▶ [Work to complete]
The output must reproduce each line of the data word for word.

▶ [Supplied information]
****************************************
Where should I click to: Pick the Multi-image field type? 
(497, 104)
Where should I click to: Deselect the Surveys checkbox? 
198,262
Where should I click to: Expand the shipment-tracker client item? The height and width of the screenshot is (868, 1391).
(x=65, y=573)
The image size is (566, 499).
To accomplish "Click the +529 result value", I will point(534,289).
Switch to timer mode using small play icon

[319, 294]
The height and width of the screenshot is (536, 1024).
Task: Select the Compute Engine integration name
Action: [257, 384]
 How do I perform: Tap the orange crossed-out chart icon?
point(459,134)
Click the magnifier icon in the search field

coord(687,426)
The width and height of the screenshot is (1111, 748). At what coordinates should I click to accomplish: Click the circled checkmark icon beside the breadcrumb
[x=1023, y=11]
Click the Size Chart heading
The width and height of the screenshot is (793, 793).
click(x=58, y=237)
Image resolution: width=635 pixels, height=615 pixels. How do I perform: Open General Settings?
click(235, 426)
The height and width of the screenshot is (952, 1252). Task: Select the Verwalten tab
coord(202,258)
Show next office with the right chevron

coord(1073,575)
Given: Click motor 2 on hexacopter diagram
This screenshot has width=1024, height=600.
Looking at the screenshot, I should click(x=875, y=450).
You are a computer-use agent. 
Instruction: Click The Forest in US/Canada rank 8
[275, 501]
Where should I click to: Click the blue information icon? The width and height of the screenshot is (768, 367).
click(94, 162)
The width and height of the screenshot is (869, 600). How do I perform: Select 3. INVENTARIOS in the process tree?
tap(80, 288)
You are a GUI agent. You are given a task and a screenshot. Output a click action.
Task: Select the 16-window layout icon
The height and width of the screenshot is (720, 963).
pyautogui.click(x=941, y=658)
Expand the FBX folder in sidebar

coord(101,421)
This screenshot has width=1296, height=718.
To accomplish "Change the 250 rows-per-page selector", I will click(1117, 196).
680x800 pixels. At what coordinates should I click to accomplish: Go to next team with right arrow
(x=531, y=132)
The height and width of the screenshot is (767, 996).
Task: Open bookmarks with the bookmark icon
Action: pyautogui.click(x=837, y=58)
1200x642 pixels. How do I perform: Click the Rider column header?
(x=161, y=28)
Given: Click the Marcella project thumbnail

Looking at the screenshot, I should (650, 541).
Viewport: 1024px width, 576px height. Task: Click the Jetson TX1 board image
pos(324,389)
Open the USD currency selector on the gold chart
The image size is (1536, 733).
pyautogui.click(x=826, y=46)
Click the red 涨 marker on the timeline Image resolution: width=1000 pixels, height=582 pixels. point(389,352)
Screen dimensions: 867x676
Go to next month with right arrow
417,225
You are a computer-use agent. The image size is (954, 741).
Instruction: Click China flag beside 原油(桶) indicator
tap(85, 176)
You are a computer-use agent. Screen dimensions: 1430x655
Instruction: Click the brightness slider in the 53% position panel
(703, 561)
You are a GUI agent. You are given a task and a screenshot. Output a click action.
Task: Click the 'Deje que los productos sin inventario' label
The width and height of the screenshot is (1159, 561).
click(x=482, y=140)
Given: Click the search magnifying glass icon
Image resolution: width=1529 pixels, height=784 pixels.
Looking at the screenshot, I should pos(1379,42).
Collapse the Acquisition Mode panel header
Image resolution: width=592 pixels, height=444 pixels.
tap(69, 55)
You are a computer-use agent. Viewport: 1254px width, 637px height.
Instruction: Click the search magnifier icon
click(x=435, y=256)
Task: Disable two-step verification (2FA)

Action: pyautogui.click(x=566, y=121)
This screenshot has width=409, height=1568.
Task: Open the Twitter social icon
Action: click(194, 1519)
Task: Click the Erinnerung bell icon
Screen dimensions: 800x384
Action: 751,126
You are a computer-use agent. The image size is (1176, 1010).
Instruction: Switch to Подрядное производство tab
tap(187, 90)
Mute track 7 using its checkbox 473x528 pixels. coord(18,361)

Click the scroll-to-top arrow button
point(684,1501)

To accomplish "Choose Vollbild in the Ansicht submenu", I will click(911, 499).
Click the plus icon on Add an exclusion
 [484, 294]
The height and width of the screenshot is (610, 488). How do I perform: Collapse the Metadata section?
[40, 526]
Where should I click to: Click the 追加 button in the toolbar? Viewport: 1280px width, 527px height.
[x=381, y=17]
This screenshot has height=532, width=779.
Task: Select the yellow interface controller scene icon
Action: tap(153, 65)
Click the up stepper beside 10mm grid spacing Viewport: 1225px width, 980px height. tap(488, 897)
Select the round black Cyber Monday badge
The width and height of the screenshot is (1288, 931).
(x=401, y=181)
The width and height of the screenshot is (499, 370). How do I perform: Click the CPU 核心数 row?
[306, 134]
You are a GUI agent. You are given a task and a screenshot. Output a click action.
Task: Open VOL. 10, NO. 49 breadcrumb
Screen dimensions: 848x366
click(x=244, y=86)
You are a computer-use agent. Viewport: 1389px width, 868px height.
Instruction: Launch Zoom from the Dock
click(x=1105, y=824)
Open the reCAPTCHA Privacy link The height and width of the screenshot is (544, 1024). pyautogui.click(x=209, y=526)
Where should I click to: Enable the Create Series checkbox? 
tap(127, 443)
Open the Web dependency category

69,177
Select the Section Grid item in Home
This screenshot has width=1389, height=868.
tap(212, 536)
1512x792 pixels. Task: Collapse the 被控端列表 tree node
****************************************
▶ [Written solution]
Where should I click to: Pick the Multi-image field type? 
(497, 104)
Where should I click to: Deselect the Surveys checkbox? 
198,262
Where should I click to: Expand the shipment-tracker client item? The height and width of the screenshot is (868, 1391).
(x=65, y=573)
The image size is (566, 499).
To accomplish "Click the +529 result value", I will point(534,289).
Switch to timer mode using small play icon

[319, 294]
The height and width of the screenshot is (536, 1024).
Task: Select the Compute Engine integration name
Action: [257, 384]
 How do I perform: Tap the orange crossed-out chart icon?
point(459,134)
Click the magnifier icon in the search field

coord(687,426)
The width and height of the screenshot is (1111, 748). At what coordinates should I click to accomplish: Click the circled checkmark icon beside the breadcrumb
[x=1023, y=11]
Click the Size Chart heading
The width and height of the screenshot is (793, 793).
click(x=58, y=237)
Image resolution: width=635 pixels, height=615 pixels. How do I perform: Open General Settings?
click(235, 426)
The height and width of the screenshot is (952, 1252). Task: Select the Verwalten tab
coord(202,258)
Show next office with the right chevron

coord(1073,575)
Given: Click motor 2 on hexacopter diagram
This screenshot has width=1024, height=600.
Looking at the screenshot, I should click(x=875, y=450).
You are a computer-use agent. 
Instruction: Click The Forest in US/Canada rank 8
[275, 501]
Where should I click to: Click the blue information icon? The width and height of the screenshot is (768, 367).
click(94, 162)
The width and height of the screenshot is (869, 600). How do I perform: Select 3. INVENTARIOS in the process tree?
tap(80, 288)
You are a GUI agent. You are given a task and a screenshot. Output a click action.
Task: Select the 16-window layout icon
The height and width of the screenshot is (720, 963).
pyautogui.click(x=941, y=658)
Expand the FBX folder in sidebar

coord(101,421)
This screenshot has width=1296, height=718.
To accomplish "Change the 250 rows-per-page selector", I will click(1117, 196).
680x800 pixels. At what coordinates should I click to accomplish: Go to next team with right arrow
(x=531, y=132)
The height and width of the screenshot is (767, 996).
Task: Open bookmarks with the bookmark icon
Action: pyautogui.click(x=837, y=58)
1200x642 pixels. How do I perform: Click the Rider column header?
(x=161, y=28)
Given: Click the Marcella project thumbnail

Looking at the screenshot, I should (650, 541).
Viewport: 1024px width, 576px height. Task: Click the Jetson TX1 board image
pos(324,389)
Open the USD currency selector on the gold chart
The image size is (1536, 733).
pyautogui.click(x=826, y=46)
Click the red 涨 marker on the timeline Image resolution: width=1000 pixels, height=582 pixels. point(389,352)
Screen dimensions: 867x676
Go to next month with right arrow
417,225
You are a computer-use agent. The image size is (954, 741).
Instruction: Click China flag beside 原油(桶) indicator
tap(85, 176)
You are a computer-use agent. Screen dimensions: 1430x655
Instruction: Click the brightness slider in the 53% position panel
(703, 561)
You are a GUI agent. You are given a task and a screenshot. Output a click action.
Task: Click the 'Deje que los productos sin inventario' label
The width and height of the screenshot is (1159, 561).
click(x=482, y=140)
Given: Click the search magnifying glass icon
Image resolution: width=1529 pixels, height=784 pixels.
Looking at the screenshot, I should pos(1379,42).
Collapse the Acquisition Mode panel header
Image resolution: width=592 pixels, height=444 pixels.
tap(69, 55)
You are a computer-use agent. Viewport: 1254px width, 637px height.
Instruction: Click the search magnifier icon
click(x=435, y=256)
Task: Disable two-step verification (2FA)

Action: pyautogui.click(x=566, y=121)
This screenshot has width=409, height=1568.
Task: Open the Twitter social icon
Action: click(194, 1519)
Task: Click the Erinnerung bell icon
Screen dimensions: 800x384
Action: 751,126
You are a computer-use agent. The image size is (1176, 1010).
Instruction: Switch to Подрядное производство tab
tap(187, 90)
Mute track 7 using its checkbox 473x528 pixels. coord(18,361)

Click the scroll-to-top arrow button
point(684,1501)

To accomplish "Choose Vollbild in the Ansicht submenu", I will click(911, 499).
Click the plus icon on Add an exclusion
 [484, 294]
The height and width of the screenshot is (610, 488). How do I perform: Collapse the Metadata section?
[40, 526]
Where should I click to: Click the 追加 button in the toolbar? Viewport: 1280px width, 527px height.
[x=381, y=17]
This screenshot has height=532, width=779.
Task: Select the yellow interface controller scene icon
Action: tap(153, 65)
Click the up stepper beside 10mm grid spacing Viewport: 1225px width, 980px height. tap(488, 897)
Select the round black Cyber Monday badge
The width and height of the screenshot is (1288, 931).
(x=401, y=181)
The width and height of the screenshot is (499, 370). How do I perform: Click the CPU 核心数 row?
[306, 134]
You are a GUI agent. You are given a task and a screenshot. Output a click action.
Task: Open VOL. 10, NO. 49 breadcrumb
Screen dimensions: 848x366
click(x=244, y=86)
You are a computer-use agent. Viewport: 1389px width, 868px height.
Instruction: Launch Zoom from the Dock
click(x=1105, y=824)
Open the reCAPTCHA Privacy link The height and width of the screenshot is (544, 1024). pyautogui.click(x=209, y=526)
Where should I click to: Enable the Create Series checkbox? 
tap(127, 443)
Open the Web dependency category

69,177
Select the Section Grid item in Home
This screenshot has width=1389, height=868.
tap(212, 536)
1512x792 pixels. Task: Collapse the 被控端列表 tree node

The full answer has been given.